(PROVIDED DATA begins)

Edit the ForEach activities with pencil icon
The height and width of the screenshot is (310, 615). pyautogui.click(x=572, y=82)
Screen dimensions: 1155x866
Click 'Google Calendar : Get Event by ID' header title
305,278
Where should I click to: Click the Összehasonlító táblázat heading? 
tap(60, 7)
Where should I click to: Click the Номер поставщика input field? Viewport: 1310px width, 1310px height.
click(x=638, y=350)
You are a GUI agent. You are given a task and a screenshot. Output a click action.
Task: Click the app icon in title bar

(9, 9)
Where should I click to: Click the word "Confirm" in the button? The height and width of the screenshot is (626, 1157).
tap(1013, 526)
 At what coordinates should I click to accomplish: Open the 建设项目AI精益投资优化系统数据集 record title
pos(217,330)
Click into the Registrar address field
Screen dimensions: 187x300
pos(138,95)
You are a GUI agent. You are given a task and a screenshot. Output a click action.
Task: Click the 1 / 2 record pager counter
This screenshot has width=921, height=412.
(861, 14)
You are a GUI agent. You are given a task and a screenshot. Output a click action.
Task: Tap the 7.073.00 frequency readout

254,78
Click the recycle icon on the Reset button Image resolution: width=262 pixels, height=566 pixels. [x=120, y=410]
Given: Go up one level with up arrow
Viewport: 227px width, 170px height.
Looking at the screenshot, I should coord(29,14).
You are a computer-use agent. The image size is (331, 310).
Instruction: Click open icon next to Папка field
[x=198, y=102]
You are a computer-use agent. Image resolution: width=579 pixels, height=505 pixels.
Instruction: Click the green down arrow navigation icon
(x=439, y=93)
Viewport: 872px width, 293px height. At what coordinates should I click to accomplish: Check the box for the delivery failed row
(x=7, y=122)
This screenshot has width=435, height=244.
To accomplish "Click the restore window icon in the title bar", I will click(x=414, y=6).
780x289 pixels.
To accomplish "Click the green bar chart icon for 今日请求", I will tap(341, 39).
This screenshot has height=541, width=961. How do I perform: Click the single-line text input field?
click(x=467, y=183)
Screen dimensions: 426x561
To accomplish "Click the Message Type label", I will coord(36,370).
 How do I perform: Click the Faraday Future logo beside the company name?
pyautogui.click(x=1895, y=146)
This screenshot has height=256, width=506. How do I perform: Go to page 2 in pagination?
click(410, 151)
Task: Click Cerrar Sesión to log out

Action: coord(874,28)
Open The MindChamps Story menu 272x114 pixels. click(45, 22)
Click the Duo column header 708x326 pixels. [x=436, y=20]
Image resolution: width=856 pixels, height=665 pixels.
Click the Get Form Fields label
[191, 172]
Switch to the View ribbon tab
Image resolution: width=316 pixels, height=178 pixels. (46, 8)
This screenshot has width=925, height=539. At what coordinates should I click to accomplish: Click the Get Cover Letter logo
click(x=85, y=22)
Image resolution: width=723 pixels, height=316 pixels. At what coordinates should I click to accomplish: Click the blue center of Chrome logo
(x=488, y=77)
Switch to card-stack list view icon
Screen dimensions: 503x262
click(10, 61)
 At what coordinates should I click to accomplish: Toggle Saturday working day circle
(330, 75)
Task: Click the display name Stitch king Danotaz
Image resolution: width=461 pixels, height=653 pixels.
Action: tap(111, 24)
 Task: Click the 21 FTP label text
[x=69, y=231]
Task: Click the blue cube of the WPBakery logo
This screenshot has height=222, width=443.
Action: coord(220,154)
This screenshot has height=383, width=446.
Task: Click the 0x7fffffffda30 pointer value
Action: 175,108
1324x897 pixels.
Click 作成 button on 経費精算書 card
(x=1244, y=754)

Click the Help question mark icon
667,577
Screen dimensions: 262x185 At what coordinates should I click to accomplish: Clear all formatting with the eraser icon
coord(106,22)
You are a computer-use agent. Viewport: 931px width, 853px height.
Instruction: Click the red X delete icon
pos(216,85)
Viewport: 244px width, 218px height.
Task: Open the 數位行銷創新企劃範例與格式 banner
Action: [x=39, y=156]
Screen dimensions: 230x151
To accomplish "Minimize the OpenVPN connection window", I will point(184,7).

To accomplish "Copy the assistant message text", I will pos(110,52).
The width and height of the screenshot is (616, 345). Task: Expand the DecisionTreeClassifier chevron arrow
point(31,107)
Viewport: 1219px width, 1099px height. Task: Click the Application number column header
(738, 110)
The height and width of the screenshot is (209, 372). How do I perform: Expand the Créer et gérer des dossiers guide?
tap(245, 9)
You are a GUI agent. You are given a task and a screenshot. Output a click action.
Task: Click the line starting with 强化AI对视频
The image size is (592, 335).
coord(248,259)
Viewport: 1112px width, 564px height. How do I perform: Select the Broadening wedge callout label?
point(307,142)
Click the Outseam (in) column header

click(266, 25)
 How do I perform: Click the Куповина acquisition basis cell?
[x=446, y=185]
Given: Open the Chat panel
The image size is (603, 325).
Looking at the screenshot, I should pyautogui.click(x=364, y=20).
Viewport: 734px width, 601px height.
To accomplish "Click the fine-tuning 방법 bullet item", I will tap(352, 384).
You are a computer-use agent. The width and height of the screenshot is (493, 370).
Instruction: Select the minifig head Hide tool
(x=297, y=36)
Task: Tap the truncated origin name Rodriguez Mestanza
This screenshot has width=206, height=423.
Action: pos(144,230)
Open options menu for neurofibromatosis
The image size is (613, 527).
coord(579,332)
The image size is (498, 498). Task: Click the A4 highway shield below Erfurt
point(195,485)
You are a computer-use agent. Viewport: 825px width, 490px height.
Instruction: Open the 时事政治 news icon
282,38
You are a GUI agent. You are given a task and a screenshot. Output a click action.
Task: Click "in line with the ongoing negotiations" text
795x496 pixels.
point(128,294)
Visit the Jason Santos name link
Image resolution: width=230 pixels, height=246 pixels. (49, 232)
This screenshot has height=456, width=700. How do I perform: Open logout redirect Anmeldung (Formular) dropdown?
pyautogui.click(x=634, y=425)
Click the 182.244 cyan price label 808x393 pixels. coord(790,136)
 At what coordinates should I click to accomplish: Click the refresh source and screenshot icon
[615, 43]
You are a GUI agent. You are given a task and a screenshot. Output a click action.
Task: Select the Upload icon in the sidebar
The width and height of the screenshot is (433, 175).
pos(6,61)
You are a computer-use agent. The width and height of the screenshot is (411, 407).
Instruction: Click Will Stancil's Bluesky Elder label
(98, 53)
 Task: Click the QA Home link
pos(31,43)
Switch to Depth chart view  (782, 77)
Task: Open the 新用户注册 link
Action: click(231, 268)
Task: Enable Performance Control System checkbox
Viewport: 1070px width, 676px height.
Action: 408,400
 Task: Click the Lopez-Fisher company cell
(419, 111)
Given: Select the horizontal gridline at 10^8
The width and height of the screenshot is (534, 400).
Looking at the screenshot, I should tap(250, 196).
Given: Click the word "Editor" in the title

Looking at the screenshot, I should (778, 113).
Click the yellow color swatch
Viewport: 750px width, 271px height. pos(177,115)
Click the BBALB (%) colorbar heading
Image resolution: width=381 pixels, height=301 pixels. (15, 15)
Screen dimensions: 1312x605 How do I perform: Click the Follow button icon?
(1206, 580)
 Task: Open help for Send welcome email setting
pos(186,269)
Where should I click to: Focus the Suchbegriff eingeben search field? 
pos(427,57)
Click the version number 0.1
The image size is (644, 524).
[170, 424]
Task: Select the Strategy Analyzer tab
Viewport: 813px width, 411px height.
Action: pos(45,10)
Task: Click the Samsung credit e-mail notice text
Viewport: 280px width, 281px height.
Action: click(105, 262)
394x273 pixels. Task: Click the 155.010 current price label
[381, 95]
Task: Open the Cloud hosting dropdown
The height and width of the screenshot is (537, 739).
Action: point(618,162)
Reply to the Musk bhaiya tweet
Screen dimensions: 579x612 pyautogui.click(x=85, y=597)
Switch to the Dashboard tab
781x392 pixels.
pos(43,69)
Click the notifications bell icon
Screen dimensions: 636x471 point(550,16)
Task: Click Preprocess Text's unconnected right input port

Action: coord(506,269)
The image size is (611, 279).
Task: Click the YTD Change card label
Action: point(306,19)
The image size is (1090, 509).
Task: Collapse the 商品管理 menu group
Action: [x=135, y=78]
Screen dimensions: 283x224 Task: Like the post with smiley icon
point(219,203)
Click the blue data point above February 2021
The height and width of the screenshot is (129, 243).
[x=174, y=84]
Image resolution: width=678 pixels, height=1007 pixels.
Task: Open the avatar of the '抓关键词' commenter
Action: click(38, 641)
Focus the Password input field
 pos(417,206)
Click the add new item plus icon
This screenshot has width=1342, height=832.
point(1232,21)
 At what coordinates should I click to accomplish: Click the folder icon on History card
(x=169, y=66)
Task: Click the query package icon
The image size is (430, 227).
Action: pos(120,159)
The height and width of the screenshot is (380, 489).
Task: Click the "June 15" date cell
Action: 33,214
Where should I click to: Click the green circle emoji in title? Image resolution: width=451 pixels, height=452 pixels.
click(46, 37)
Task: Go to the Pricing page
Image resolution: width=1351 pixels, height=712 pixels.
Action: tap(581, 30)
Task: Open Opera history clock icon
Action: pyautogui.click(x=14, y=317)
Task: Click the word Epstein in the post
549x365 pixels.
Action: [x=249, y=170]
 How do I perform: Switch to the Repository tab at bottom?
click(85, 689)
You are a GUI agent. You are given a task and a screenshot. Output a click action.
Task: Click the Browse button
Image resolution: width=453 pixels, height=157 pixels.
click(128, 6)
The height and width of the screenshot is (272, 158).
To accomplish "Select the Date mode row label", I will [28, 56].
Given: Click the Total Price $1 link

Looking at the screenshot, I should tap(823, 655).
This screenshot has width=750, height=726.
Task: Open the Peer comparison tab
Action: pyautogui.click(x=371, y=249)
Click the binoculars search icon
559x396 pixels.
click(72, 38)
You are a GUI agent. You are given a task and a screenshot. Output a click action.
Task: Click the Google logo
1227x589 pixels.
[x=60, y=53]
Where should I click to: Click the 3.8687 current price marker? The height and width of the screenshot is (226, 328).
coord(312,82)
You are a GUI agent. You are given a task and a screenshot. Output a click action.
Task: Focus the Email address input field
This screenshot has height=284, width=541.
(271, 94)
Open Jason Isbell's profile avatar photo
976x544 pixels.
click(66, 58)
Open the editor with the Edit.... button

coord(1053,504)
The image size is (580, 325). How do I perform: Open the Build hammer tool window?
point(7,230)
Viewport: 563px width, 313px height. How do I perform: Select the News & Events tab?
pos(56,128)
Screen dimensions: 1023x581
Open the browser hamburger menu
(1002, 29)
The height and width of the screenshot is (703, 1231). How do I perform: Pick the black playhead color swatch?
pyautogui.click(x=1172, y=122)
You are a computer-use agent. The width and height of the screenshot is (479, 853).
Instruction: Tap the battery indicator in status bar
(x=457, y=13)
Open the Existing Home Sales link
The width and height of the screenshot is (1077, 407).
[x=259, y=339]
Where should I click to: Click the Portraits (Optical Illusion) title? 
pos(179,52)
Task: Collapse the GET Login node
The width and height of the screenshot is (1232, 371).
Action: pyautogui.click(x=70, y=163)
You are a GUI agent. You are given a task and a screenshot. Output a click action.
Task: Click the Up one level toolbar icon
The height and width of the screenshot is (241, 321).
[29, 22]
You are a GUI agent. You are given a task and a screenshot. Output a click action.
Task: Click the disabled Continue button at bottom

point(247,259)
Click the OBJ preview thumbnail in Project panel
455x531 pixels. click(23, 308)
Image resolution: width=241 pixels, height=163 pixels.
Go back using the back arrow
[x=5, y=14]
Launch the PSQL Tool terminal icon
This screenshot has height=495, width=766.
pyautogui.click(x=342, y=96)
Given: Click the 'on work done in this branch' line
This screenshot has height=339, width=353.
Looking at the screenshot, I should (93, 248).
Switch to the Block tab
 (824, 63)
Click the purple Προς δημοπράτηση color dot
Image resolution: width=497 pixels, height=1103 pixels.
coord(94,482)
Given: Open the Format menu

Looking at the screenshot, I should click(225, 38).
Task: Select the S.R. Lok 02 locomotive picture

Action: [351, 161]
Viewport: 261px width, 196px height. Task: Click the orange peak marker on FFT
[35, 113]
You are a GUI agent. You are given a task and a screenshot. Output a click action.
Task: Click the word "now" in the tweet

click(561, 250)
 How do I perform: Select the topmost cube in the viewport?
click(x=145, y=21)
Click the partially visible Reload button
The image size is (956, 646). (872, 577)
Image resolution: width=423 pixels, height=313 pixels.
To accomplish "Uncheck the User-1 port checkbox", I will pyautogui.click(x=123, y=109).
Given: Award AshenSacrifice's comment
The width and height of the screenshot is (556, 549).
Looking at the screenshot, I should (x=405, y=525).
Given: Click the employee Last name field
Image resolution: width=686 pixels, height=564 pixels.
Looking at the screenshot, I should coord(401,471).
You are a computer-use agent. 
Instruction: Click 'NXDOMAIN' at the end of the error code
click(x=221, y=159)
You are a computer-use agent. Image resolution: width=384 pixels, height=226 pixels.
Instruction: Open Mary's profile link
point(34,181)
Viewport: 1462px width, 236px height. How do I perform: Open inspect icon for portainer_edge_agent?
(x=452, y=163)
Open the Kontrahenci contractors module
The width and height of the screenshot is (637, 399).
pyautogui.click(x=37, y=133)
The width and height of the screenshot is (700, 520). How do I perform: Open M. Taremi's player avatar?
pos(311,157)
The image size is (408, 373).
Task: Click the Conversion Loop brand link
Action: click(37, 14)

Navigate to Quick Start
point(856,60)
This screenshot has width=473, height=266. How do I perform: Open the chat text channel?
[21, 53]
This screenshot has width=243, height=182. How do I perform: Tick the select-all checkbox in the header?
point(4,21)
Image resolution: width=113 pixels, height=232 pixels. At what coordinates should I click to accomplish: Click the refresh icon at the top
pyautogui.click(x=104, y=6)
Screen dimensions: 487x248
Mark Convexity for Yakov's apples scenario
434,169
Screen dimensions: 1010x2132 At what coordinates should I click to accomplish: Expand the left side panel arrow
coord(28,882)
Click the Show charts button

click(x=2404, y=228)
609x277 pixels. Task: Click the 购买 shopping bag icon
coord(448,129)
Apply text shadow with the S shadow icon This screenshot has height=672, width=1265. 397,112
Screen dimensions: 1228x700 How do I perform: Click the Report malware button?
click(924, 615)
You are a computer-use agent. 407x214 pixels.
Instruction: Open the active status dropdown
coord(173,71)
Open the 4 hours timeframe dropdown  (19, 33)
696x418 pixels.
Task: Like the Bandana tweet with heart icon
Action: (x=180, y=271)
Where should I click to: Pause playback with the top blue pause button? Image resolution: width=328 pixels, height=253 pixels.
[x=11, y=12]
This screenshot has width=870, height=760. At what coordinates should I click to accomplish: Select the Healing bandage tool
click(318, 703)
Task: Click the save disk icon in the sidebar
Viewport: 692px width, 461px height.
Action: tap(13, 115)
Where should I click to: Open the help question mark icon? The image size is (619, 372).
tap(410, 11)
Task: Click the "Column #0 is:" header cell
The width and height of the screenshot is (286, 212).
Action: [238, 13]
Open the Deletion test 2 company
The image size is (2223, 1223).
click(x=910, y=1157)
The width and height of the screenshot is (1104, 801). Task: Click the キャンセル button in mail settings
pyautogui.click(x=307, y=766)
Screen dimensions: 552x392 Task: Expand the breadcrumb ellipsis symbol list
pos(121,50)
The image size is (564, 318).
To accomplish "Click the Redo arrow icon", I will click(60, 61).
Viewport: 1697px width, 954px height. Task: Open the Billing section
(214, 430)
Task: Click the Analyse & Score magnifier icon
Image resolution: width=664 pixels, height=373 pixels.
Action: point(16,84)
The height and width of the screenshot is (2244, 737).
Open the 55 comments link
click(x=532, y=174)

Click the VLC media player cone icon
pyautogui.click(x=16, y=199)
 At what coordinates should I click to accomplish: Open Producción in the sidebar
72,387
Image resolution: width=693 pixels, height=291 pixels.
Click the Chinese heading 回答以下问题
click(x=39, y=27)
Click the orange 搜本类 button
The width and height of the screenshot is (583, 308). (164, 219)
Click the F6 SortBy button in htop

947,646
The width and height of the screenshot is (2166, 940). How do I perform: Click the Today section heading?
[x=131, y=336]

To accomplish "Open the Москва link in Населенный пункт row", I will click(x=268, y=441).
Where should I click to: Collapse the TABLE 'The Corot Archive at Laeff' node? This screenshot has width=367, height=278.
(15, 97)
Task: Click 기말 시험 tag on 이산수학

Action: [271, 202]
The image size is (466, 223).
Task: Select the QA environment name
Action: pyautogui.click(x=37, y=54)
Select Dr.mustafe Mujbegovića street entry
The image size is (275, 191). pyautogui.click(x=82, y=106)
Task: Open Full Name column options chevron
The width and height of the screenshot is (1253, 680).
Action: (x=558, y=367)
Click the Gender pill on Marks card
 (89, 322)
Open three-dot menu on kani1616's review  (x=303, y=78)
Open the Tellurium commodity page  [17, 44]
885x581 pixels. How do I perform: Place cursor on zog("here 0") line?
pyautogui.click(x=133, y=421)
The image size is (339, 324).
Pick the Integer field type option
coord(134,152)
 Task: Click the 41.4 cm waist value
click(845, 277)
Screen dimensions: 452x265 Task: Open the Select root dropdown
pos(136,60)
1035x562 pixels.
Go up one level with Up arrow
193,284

(PROVIDED DATA ends)

▶ _TO DO_
From the data above, how many lines contain the word "options"? Give the number alone.

▶ _ANSWER TO THE PROBLEM_
2